▸ **REQUIREMENT**
Across the listing below, count the lines with "Select" in them. Write nothing but the number.

━━ WORKING DATA

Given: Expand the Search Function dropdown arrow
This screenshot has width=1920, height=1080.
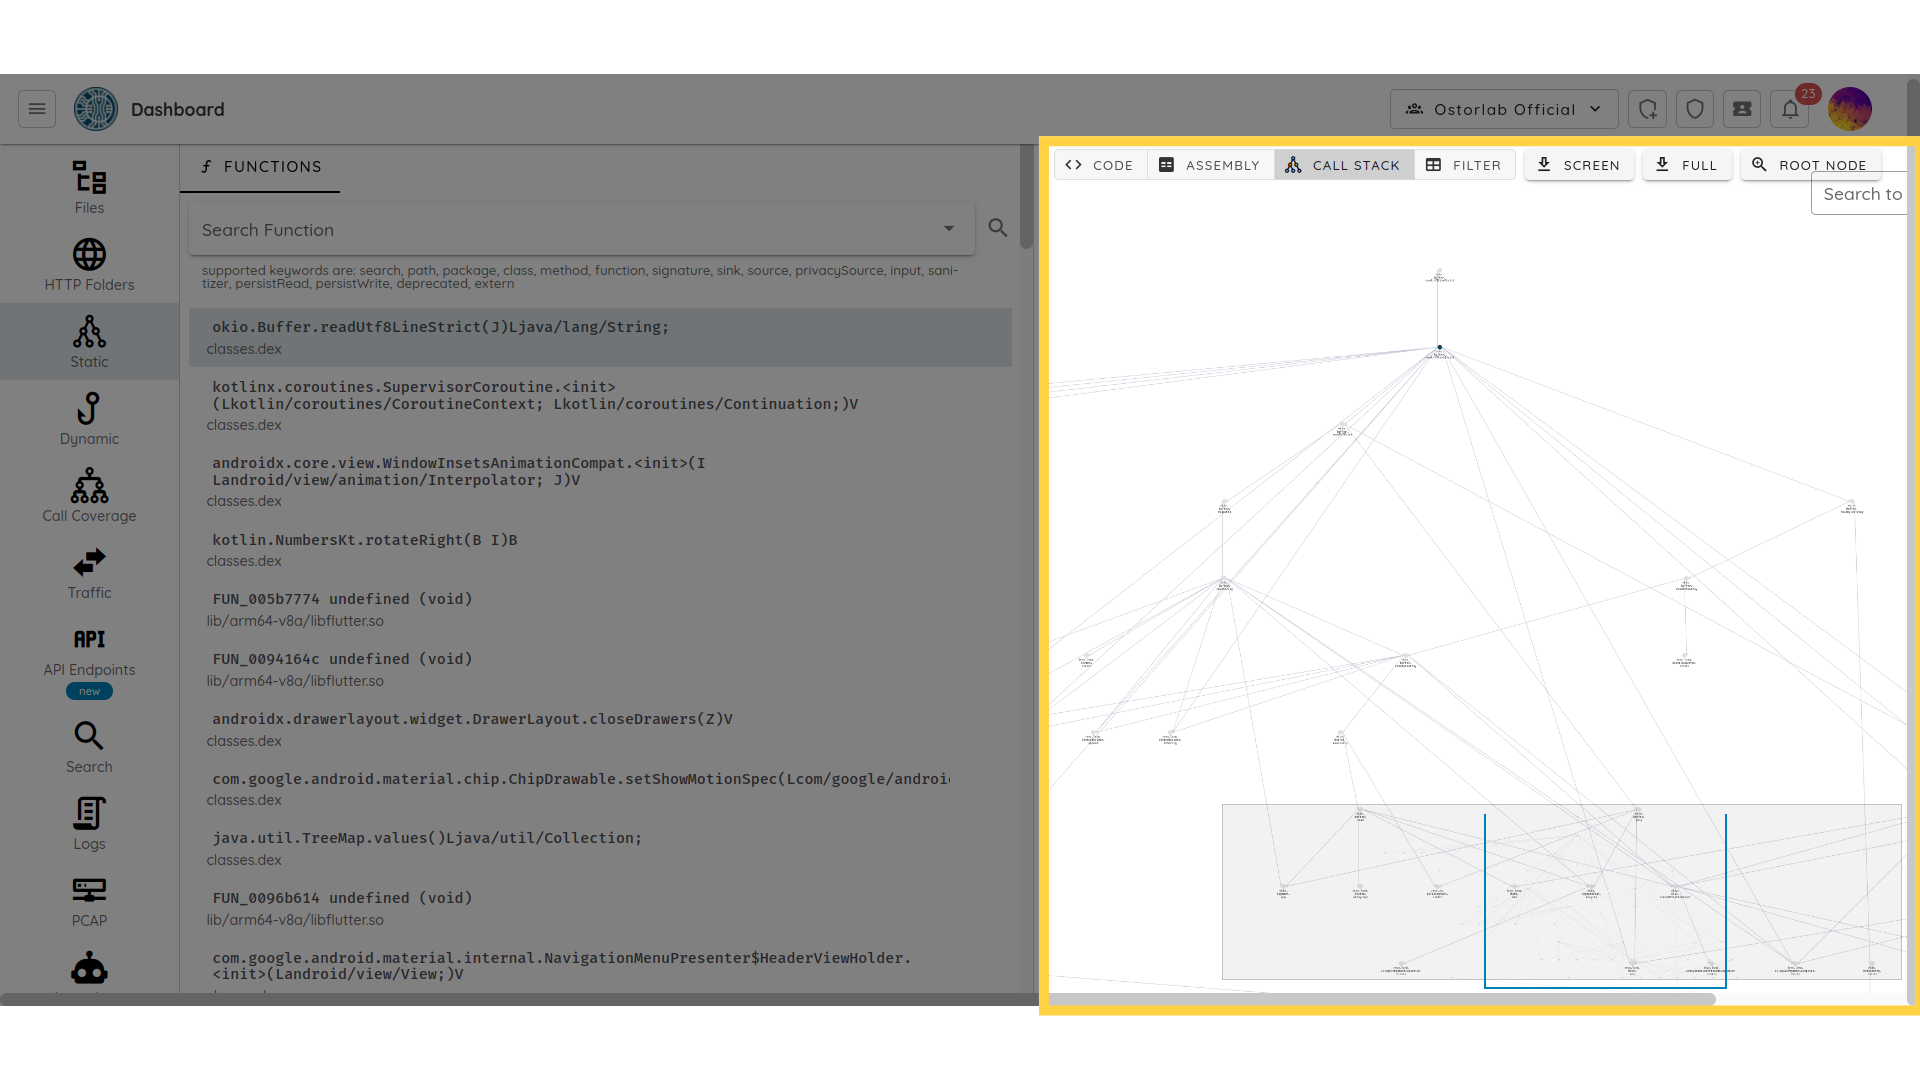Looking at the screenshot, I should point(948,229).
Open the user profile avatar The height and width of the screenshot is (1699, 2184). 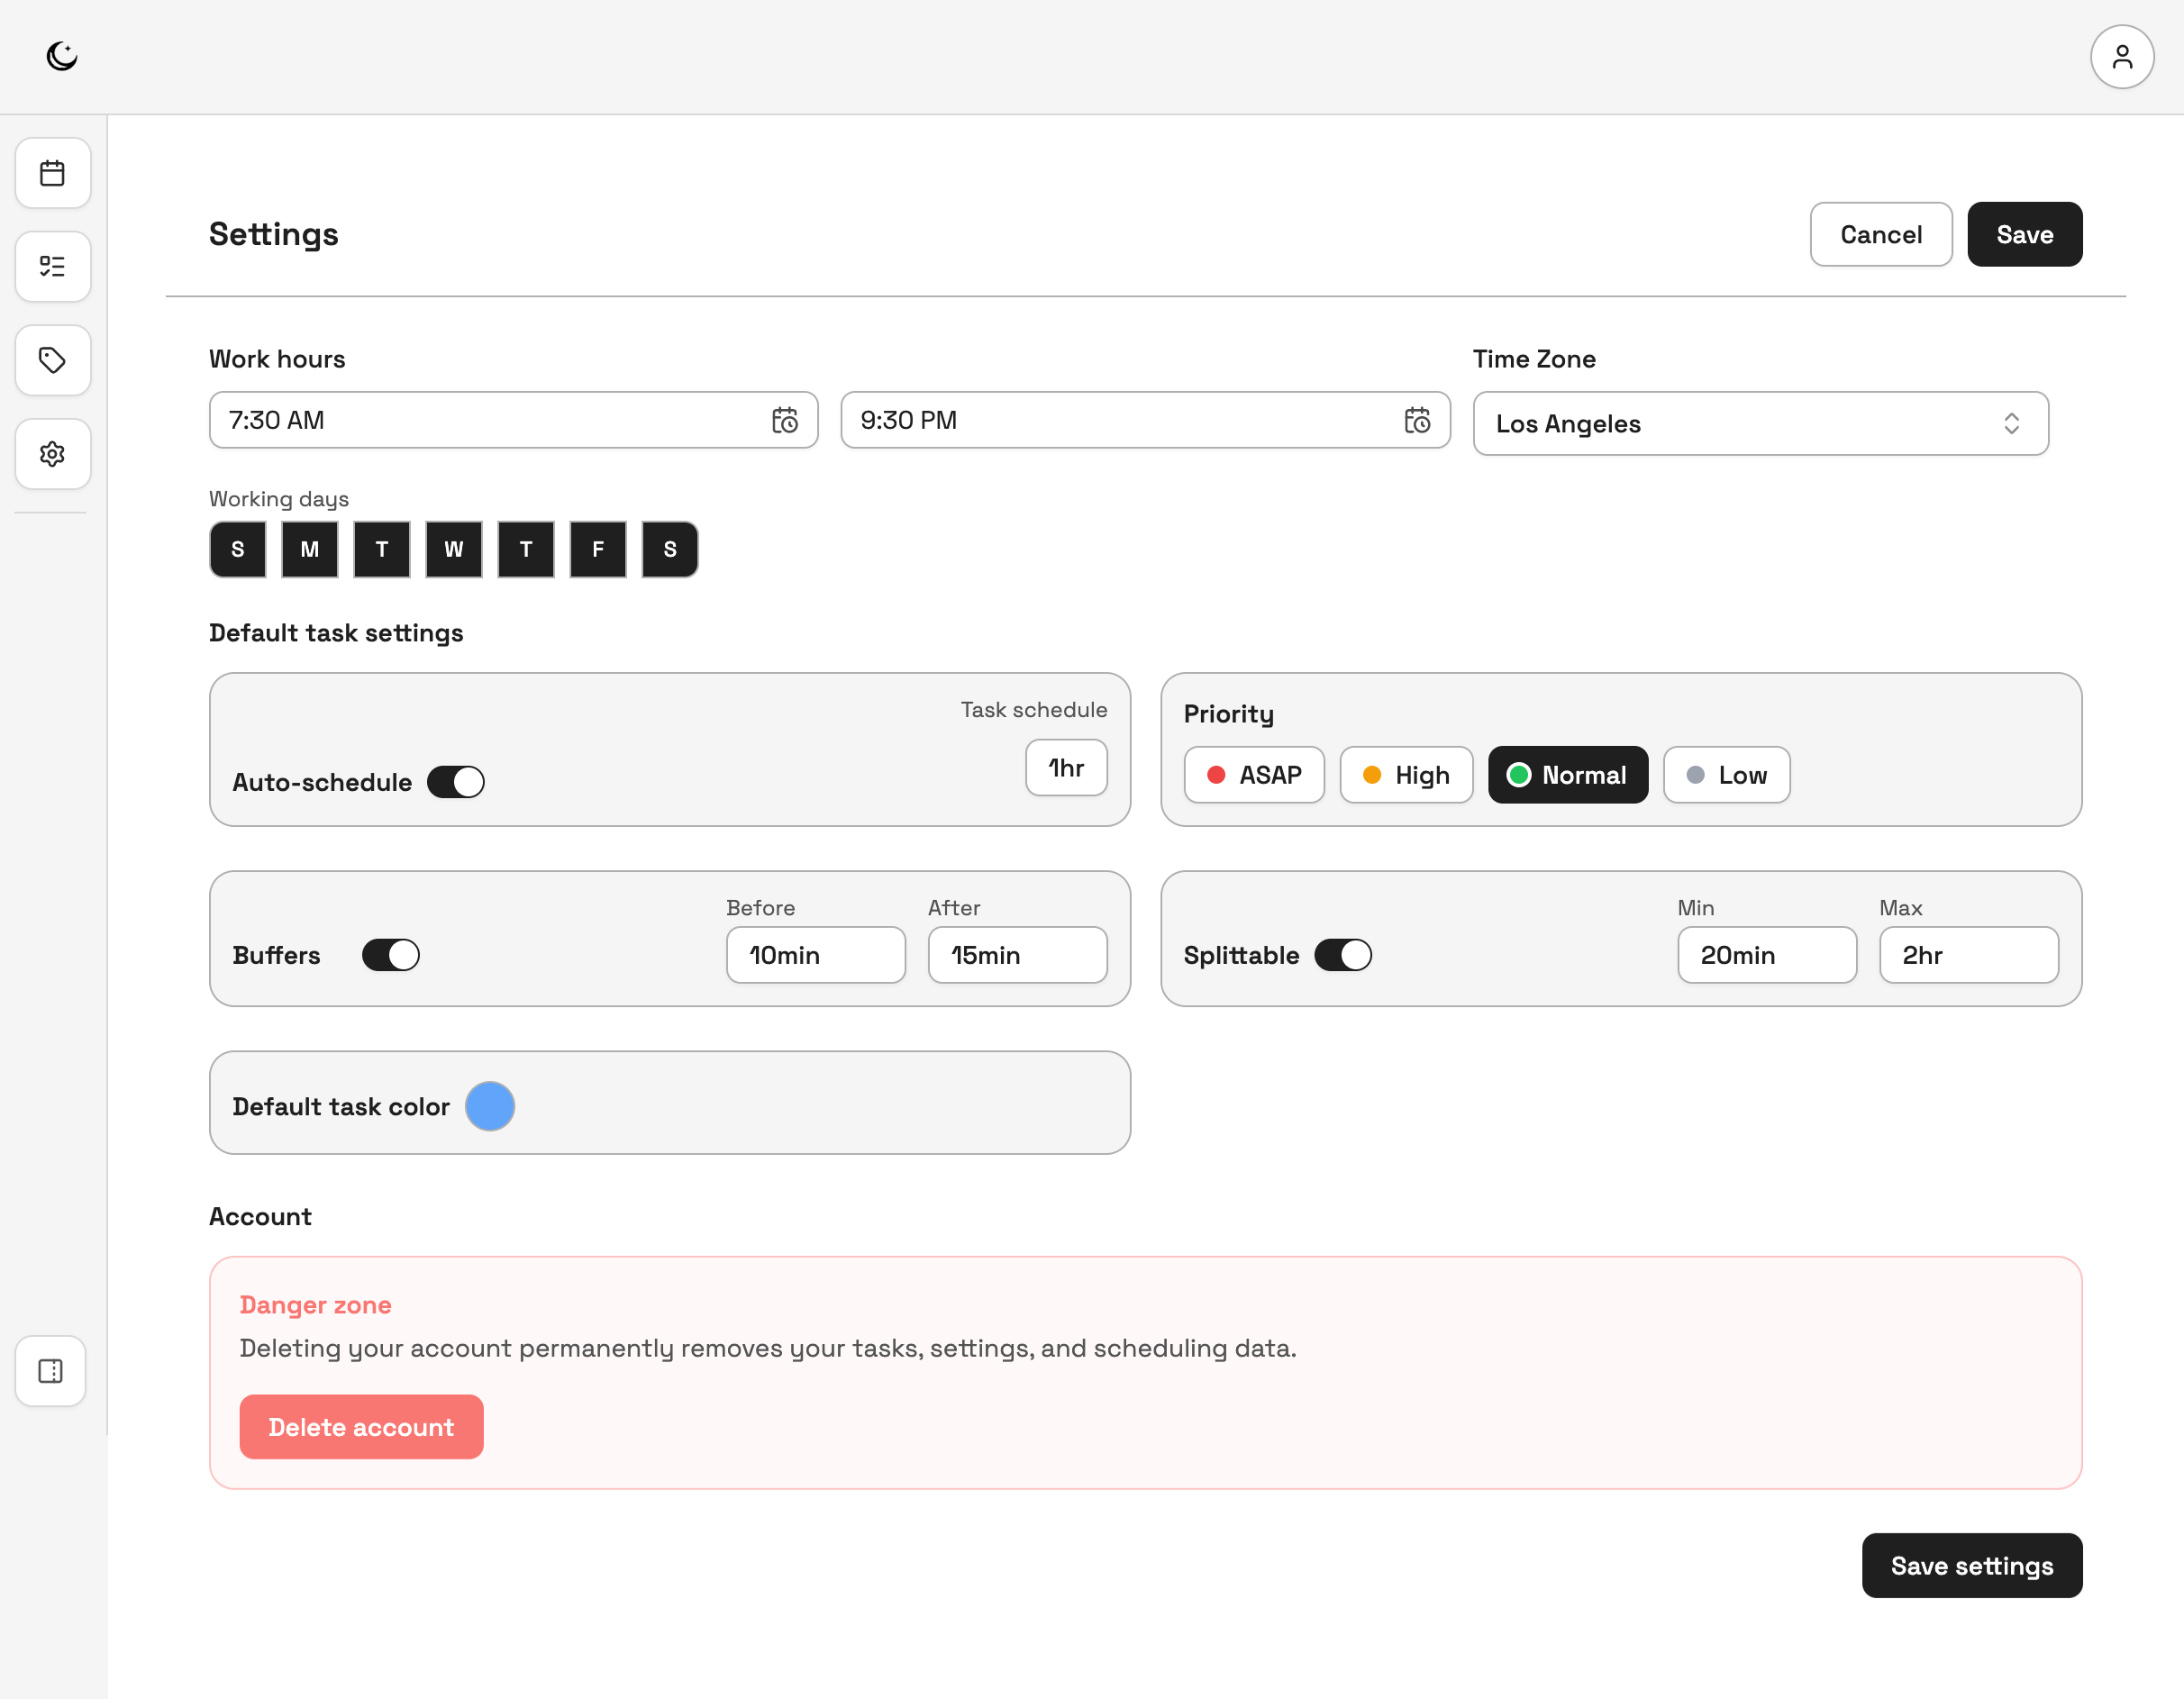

━━━━
━━ WORKING DATA

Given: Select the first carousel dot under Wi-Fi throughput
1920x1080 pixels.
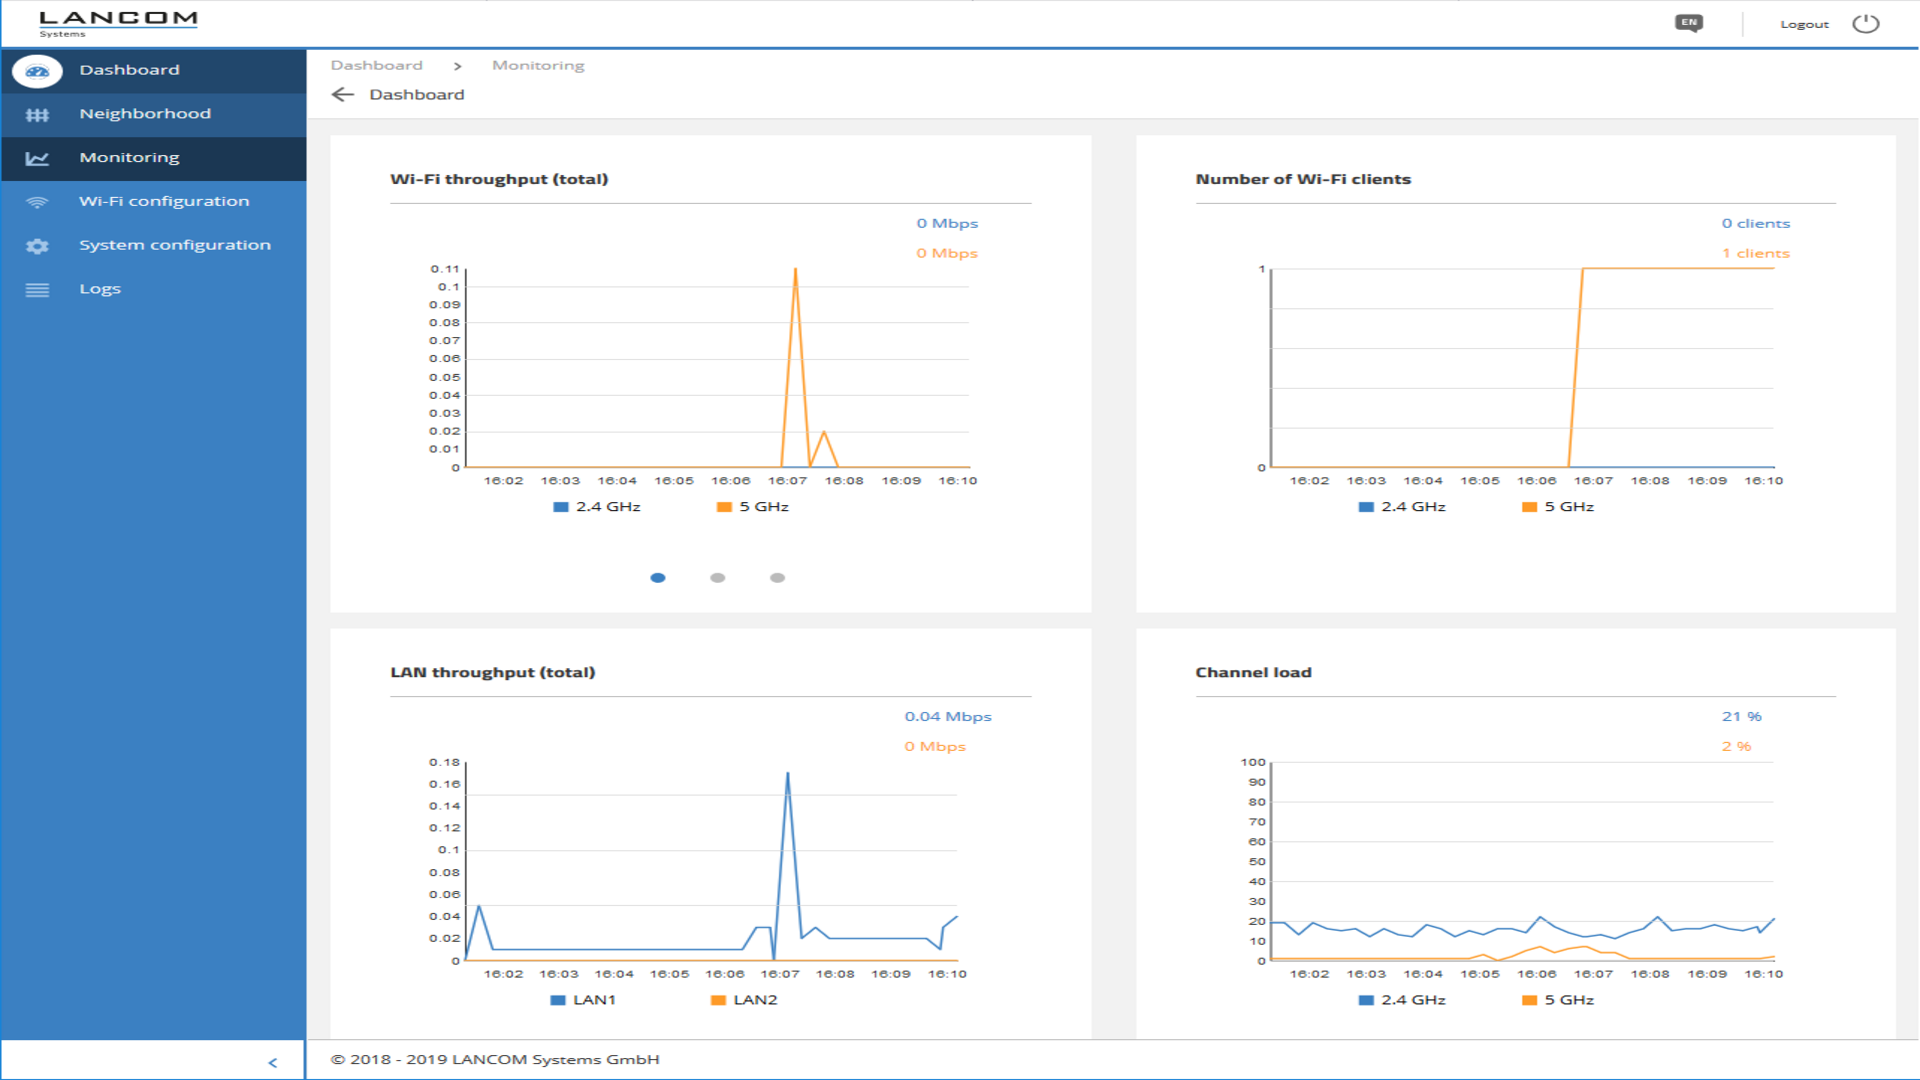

━━━━
━━ WORKING DATA

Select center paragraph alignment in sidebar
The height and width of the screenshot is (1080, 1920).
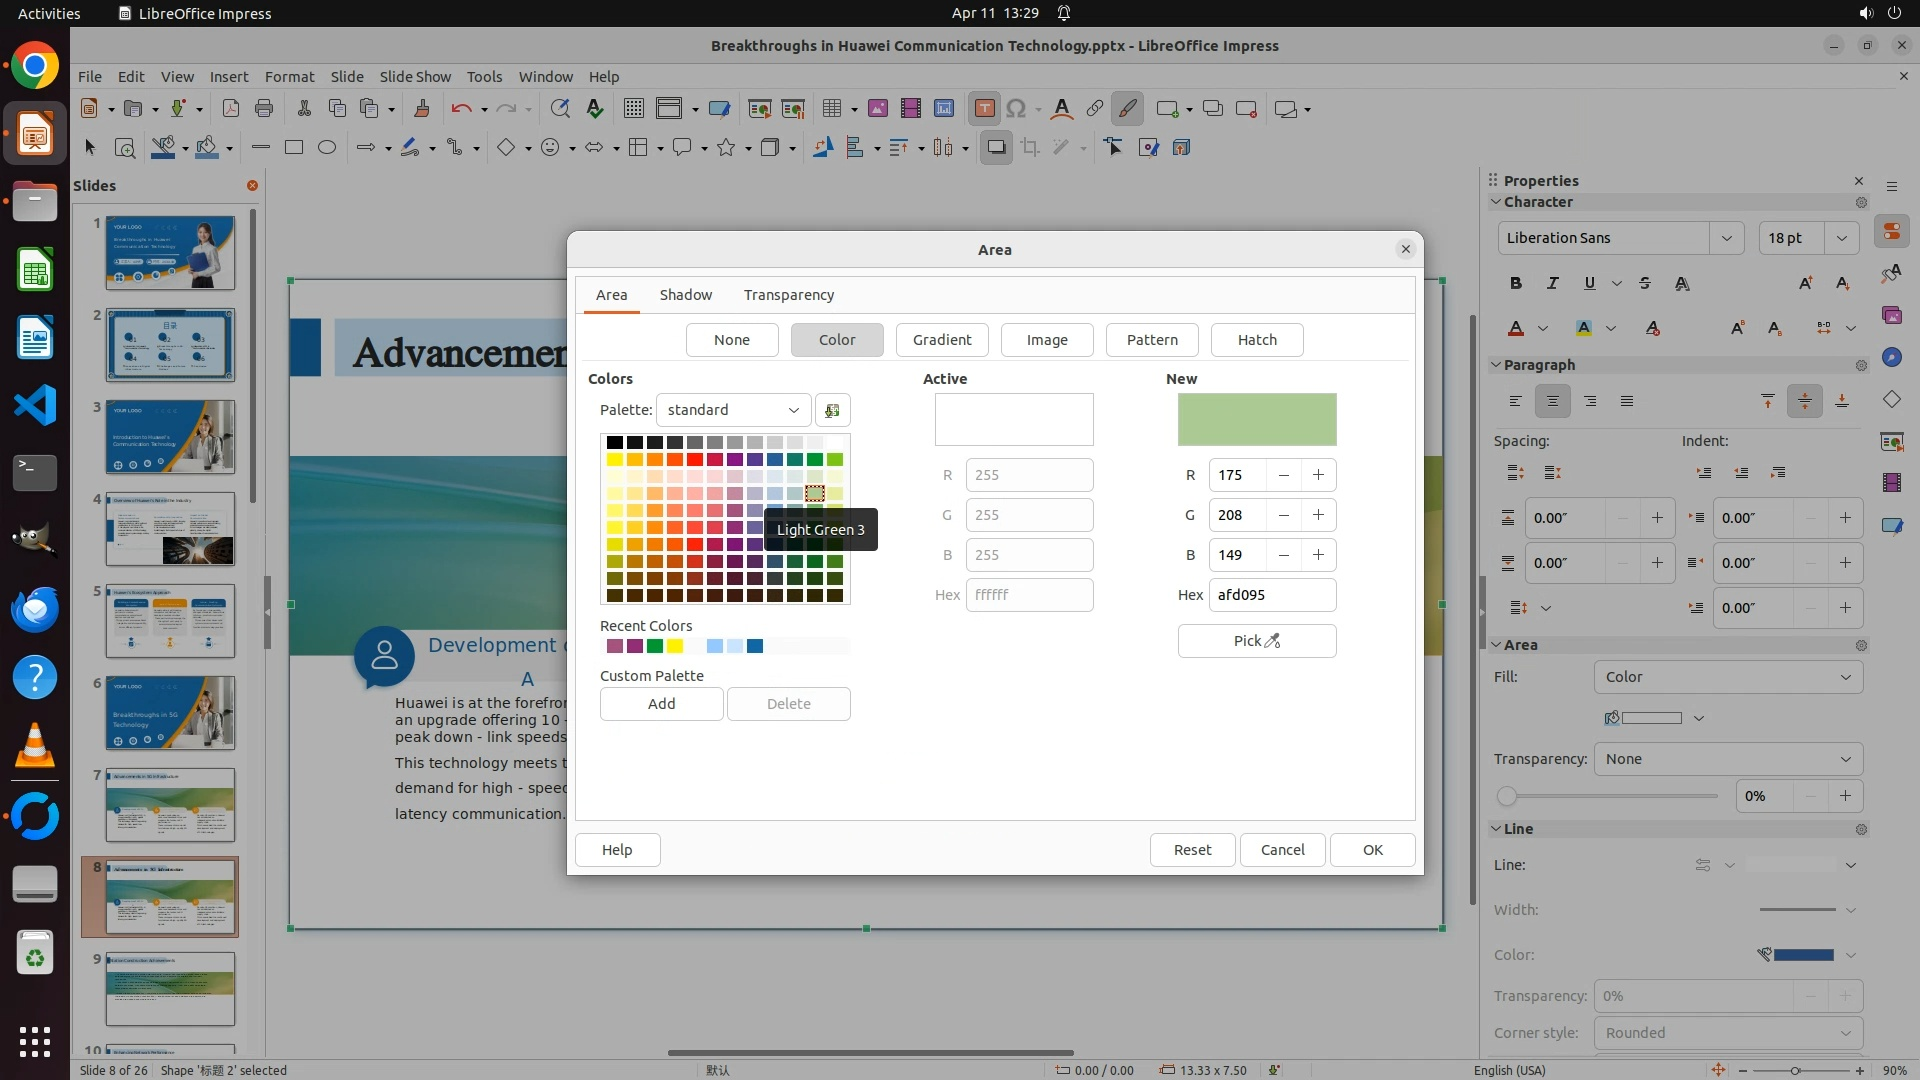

━━━━

▸ **WRITTEN ANSWER**
2